El escritor portugués José Saramago publicó en 1947 su primera novela, pero su gran éxito lo logró en 1980 con su novela “Alzado del Suelo’, cuando cumplía sus 58 años de edad. A partir de esta obra, Saramago publica sin descanso consiguiendo así consolidarse como un escritor de referencia. Es decir, pasaron más de 30 años para que el mundo tomara conciencia que existía como escritor. Pero sus inicios fueron difíciles: Aunque Saramago era buen alumno, no pudo finalizar sus estudios porque sus padres ya no pudieron pagarle la escuela. Tuvo diversos oficios, pero mientras era administrativo en la seguridad social publicó la citada primera novela, sin ningún éxito.
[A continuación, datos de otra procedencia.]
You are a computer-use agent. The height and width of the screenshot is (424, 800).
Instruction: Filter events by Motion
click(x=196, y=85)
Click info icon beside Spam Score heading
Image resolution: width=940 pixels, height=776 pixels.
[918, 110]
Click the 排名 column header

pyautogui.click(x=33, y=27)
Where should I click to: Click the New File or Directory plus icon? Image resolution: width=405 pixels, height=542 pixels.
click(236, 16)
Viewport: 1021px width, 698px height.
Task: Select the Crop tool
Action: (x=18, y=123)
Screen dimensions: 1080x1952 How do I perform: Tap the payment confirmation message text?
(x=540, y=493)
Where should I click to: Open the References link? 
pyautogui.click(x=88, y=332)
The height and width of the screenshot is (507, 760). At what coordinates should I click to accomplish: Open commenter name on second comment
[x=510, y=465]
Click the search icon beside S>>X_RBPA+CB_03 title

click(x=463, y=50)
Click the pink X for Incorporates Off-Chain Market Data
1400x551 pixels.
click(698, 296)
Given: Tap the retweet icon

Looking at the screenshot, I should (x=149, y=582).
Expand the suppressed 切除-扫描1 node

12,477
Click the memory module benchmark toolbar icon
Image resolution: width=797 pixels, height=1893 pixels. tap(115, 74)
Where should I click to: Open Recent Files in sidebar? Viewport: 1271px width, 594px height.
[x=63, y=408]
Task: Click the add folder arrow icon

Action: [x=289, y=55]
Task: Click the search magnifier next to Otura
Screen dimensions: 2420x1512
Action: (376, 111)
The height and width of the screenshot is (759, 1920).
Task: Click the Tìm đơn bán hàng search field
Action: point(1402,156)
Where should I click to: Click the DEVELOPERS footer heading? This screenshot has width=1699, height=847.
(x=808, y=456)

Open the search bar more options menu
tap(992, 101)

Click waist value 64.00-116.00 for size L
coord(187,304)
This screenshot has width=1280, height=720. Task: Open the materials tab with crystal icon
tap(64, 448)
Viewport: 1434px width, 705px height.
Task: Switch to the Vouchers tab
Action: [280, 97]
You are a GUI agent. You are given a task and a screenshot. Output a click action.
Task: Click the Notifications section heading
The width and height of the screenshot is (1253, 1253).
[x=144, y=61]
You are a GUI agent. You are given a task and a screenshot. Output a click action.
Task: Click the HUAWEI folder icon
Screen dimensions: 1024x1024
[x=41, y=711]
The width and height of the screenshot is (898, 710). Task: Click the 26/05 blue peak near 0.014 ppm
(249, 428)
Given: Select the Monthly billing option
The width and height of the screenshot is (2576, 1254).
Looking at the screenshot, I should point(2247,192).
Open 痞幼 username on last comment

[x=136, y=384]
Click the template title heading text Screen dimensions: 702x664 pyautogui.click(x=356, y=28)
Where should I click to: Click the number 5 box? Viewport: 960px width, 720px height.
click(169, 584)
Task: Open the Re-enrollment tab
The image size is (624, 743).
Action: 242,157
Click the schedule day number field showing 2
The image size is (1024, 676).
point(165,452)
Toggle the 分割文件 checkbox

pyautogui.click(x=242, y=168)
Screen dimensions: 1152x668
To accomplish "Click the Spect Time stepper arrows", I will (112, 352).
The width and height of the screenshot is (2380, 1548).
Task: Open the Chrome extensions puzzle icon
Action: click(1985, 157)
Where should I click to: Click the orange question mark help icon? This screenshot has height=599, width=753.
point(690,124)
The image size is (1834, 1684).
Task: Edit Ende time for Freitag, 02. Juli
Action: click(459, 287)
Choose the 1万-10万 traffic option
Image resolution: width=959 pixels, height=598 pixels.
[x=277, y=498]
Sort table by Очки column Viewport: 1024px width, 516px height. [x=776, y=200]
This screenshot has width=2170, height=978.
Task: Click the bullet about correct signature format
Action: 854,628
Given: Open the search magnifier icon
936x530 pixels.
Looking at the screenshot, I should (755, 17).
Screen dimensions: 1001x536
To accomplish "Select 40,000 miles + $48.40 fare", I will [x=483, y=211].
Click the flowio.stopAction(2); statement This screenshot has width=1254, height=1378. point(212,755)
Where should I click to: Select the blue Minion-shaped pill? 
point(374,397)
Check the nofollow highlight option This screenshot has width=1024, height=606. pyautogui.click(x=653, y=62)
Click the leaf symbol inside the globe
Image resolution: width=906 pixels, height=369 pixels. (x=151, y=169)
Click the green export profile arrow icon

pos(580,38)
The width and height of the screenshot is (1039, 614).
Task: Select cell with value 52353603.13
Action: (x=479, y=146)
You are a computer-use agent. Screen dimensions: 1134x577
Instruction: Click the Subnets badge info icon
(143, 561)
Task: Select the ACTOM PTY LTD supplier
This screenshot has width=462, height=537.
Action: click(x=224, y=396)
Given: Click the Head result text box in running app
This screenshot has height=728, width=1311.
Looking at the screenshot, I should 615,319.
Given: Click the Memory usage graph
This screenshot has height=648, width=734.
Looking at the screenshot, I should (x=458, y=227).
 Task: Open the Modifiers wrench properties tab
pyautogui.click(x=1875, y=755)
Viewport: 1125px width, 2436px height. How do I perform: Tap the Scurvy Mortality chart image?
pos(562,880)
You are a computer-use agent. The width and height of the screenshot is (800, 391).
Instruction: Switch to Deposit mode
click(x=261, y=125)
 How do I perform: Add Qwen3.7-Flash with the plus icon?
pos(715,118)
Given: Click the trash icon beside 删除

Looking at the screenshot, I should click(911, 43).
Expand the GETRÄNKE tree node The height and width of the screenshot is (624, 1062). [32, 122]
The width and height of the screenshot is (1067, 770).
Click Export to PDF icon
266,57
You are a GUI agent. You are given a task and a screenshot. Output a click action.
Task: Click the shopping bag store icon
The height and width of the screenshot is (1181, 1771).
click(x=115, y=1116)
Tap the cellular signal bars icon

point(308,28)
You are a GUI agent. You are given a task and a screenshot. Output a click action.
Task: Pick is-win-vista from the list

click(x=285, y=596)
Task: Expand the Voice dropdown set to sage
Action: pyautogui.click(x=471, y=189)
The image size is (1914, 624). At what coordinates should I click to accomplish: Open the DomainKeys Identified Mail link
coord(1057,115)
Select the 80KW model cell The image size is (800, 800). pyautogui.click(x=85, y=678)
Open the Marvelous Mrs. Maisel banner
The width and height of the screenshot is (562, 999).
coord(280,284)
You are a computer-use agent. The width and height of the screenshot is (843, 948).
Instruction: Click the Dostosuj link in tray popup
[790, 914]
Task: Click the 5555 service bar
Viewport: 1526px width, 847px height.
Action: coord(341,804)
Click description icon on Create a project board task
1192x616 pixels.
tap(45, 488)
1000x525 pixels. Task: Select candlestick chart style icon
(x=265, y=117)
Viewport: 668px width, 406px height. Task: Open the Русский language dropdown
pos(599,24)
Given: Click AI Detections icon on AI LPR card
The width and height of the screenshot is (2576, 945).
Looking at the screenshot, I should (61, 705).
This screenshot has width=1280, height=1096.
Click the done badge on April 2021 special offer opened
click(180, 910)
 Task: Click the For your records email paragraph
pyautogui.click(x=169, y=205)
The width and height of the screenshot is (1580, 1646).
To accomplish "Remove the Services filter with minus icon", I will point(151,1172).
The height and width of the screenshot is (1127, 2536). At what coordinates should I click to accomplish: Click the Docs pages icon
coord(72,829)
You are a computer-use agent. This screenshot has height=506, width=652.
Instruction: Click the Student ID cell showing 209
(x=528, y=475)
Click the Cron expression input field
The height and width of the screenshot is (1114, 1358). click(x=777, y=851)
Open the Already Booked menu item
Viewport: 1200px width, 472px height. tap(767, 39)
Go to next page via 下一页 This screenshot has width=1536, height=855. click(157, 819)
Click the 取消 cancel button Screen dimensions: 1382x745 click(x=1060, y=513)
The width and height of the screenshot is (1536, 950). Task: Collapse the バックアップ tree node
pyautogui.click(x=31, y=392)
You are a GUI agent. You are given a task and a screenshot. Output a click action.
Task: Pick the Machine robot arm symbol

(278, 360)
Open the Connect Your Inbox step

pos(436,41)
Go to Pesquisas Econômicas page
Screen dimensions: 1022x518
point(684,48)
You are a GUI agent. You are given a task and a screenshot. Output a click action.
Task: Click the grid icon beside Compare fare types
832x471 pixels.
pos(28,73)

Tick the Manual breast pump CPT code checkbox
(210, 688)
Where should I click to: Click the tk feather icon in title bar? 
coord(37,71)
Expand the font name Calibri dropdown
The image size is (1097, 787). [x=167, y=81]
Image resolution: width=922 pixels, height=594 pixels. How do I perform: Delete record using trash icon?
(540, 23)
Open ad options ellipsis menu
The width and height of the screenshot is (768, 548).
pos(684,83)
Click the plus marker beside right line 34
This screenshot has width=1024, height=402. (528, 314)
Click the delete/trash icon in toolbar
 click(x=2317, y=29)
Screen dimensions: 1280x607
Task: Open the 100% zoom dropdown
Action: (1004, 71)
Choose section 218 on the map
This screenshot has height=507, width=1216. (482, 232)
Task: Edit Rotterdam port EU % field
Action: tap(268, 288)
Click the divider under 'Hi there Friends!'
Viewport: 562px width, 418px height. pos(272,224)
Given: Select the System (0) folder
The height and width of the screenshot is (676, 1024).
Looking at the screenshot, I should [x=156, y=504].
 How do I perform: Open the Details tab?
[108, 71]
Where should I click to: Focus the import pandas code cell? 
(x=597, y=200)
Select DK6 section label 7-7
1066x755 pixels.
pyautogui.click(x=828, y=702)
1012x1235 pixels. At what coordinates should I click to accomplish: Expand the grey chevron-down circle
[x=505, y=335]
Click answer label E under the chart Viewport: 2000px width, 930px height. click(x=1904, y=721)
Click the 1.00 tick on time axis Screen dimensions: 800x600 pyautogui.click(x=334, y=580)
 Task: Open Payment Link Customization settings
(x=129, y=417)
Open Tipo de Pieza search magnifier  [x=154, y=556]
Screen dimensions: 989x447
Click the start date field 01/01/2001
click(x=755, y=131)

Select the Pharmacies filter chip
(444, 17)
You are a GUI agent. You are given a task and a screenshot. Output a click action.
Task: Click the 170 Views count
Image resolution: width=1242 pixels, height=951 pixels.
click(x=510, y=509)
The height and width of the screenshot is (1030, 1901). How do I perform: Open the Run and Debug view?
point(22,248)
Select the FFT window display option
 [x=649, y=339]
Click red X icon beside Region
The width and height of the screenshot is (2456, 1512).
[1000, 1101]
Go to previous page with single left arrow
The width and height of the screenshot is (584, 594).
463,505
Prosiguieron más fracasos, por años, mientras trabajaba entre otros en una compañía de seguros, colaboraba como periodista en un periódico, como crítico literario en una revista, pudiendo recién desde 1976 dedicarse por completo a su trabajo literario.

¿Se puede decir entonces, que Saramago fue un escritor casi aficionado por más de 30 años y que desde 1980 recién se transformó en un escritor de verdad?  Claro, se podría decir que tener éxito recién tras más de tres décadas, es como si a un empleado nunca le suban el sueldo en unos 15 años trabajando para la misma empresa. Comparable con alguien que estudió teatro y pasó esperando una década hasta obtener un primer rol en una obra; con aquel que entrena para el maratón por largos años para correr la primera vez en unas seis horas. ¿Son éxitos o son fracasos?

En definitiva depende con qué y quienes te compares. Es un hecho, siempre existirá alguien más rápido, conocido, querido, capaz, lúcido, contactado que tú. Son muchos que ganan más dinero, que tienen más vacaciones, que poseen más beneficios en el trabajo, que manejan el auto que tú quisieras, que poseen una casa más grande, que tienen más seguidores en Instagram… Da igual qué y cómo lo midas o compares: siempre habrá quienes tendrán más.

Pero si ello es así: ¿cuál es entonces el sentido más profundo de la comparación? El solo hecho de compararlo, midiendo de alguna forma, no significa que realmente deba ser relevante para ti, o que sea justo o injusto. Mucho más importante debiera ser primero, que logres dilucidar qué es realmente importante en tu vida en general, en tu trabajo, en tu relación de pareja…  Definir qué quisieras cambiar o qué anhelas alcanzar, ignorando las comparaciones que no tengan estricta relación con ello. Muchas personas caen en comparaciones odiosas, resentidas, oportunistas, injustas, inapropiadas, descontextualizadas, etc., no sólo haciéndose daño a sí mismas, sino también a su entorno inmediato. Pero no sólo caen en ello, peor aún, se ponen en el rol de víctima, esperando que otros lo resuelvan por ellos.  La única comparación realmente importante es aquella, donde comparamos lo que hacemos, con lo que soñamos realizar, pero teniendo a la vez en la mira nuestras verdaderas capacidades para lograrlo.

No opino que dejemos de lado las comparaciones, eso es imposible y también absurdo. Por el contrario: digo que compares, pero sólo aquellas que te apoyen y sean útiles para seguir el camino hacia tu meta. Las demás comparaciones son distractoras, inútiles e incluso dañinas.

A propósito: en 1998 se le otorgó el Premio Nobel de Literatura a José Saramago.